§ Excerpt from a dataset
□ □ □ □

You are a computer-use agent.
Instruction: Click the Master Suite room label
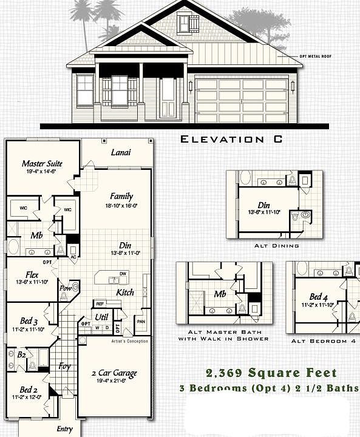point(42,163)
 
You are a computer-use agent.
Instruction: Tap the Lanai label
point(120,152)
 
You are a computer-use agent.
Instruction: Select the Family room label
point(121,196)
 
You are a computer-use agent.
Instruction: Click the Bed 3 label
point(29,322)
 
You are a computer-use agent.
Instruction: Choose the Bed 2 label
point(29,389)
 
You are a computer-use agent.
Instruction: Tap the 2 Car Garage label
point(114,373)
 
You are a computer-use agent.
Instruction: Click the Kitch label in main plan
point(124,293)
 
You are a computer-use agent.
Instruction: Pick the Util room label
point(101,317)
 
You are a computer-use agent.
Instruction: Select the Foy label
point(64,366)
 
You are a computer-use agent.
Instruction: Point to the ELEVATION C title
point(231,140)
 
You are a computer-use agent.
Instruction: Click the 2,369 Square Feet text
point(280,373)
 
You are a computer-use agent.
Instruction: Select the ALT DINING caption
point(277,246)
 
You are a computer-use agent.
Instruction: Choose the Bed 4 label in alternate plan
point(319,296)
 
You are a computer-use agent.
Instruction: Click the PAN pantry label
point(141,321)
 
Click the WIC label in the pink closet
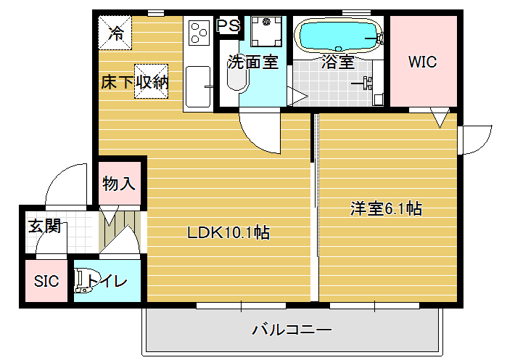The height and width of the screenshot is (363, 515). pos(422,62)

□ □ □ □

§ AIM
Present the listing from the line containing "Click the WIC label in the pink closet" through its last line as a numbered list, skipping blank lines. Omit the pictures.

§ REPLY
1. Click the WIC label in the pink closet
2. The height and width of the screenshot is (363, 515). pos(422,62)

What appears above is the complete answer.